#### Source material
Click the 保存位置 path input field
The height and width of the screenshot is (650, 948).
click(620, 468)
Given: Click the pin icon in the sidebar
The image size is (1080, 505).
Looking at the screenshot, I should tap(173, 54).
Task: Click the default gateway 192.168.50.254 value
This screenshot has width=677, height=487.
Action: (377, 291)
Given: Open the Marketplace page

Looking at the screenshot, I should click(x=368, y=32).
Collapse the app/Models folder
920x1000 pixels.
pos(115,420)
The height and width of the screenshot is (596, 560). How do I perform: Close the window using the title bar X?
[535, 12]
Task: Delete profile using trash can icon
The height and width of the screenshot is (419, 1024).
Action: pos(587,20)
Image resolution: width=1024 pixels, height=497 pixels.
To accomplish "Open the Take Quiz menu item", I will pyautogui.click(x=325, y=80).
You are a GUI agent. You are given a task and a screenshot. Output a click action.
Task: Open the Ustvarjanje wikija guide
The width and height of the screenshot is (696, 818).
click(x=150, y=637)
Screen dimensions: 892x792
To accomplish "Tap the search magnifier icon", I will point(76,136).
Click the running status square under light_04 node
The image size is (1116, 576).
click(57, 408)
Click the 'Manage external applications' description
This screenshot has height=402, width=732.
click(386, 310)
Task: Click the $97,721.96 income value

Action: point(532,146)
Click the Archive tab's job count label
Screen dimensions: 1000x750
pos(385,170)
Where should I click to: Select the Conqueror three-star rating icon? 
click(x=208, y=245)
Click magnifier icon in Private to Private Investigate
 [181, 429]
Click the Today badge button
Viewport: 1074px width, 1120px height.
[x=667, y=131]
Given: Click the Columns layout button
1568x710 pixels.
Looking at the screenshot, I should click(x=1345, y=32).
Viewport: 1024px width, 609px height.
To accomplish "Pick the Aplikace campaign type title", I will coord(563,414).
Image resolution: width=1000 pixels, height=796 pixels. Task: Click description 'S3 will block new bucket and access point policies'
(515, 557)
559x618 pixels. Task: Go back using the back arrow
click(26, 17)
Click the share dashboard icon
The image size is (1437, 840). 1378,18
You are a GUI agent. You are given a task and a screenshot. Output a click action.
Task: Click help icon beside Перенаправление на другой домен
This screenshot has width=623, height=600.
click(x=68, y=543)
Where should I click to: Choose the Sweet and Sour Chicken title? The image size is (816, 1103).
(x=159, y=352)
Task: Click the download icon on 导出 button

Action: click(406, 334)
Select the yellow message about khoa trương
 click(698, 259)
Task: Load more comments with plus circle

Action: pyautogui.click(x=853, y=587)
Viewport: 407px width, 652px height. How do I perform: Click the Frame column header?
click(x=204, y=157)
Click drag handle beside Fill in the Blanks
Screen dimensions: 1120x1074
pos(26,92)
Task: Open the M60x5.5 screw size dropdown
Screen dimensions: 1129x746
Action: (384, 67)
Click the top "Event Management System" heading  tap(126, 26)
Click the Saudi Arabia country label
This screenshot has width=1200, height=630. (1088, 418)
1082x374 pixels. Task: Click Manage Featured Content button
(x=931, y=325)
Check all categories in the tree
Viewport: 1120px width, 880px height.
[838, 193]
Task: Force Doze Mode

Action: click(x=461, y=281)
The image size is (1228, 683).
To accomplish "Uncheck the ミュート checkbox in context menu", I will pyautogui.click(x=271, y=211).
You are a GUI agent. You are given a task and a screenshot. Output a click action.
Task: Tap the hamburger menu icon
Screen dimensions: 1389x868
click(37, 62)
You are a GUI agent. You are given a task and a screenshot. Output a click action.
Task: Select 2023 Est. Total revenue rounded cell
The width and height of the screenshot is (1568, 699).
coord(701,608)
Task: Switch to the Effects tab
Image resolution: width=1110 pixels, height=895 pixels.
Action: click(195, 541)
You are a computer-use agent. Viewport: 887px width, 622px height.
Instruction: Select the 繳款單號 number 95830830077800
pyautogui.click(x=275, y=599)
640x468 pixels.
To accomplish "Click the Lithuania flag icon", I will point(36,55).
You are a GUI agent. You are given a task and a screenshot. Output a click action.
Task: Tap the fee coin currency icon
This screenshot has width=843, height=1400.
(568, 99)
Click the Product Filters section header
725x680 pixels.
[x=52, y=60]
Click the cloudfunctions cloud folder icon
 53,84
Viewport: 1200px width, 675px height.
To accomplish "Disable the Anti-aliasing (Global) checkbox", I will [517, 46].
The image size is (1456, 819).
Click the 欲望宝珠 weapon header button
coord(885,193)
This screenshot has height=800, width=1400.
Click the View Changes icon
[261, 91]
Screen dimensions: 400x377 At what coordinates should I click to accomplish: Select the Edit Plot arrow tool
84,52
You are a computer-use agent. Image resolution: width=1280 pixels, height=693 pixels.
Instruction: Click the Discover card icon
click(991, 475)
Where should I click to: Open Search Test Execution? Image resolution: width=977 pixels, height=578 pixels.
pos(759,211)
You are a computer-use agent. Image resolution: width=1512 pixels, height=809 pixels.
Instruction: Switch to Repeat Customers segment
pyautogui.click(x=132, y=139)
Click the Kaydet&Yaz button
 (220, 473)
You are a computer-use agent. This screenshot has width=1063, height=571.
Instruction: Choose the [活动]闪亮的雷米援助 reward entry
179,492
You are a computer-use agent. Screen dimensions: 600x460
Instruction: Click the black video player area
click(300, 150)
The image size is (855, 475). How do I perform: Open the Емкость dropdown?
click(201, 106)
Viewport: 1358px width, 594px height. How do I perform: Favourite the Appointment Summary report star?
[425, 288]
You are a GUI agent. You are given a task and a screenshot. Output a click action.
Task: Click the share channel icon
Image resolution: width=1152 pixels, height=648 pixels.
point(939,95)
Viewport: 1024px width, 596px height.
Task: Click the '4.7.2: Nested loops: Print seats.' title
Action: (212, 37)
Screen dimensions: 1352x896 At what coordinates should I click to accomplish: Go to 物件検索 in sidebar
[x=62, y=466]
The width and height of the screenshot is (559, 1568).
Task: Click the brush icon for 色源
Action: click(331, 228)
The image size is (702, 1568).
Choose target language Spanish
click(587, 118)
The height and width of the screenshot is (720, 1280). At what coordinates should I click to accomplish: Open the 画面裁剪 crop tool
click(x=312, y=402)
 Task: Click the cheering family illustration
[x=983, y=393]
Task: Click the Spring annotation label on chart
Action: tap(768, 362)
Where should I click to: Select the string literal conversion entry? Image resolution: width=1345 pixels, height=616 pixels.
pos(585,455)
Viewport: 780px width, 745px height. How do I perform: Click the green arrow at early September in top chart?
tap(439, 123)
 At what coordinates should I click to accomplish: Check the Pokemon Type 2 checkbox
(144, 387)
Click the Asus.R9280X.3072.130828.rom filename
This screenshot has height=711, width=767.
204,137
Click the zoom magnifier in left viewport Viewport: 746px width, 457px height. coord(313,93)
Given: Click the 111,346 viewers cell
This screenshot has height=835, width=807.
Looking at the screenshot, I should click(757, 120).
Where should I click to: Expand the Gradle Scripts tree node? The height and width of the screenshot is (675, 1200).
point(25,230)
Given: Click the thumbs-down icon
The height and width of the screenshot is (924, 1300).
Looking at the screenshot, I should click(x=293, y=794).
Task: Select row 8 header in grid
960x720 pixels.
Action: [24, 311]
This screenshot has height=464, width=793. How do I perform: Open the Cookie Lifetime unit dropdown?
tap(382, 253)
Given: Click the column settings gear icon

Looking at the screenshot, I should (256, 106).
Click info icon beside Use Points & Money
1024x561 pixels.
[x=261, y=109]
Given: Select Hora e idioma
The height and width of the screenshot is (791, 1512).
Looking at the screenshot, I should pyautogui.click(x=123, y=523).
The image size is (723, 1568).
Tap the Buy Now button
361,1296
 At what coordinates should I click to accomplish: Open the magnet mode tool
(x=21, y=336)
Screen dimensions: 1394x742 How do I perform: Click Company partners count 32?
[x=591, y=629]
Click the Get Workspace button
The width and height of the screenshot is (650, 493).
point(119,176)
########
• [Exercise requirements]: Give an exact copy of the lines from the one with "The height and width of the screenshot is (791, 1512)." through the end of the entries, both ends included.

• [Answer space]:
The height and width of the screenshot is (791, 1512).
Looking at the screenshot, I should pyautogui.click(x=123, y=523).
The image size is (723, 1568).
Tap the Buy Now button
361,1296
 At what coordinates should I click to accomplish: Open the magnet mode tool
(x=21, y=336)
Screen dimensions: 1394x742 How do I perform: Click Company partners count 32?
[x=591, y=629]
Click the Get Workspace button
The width and height of the screenshot is (650, 493).
point(119,176)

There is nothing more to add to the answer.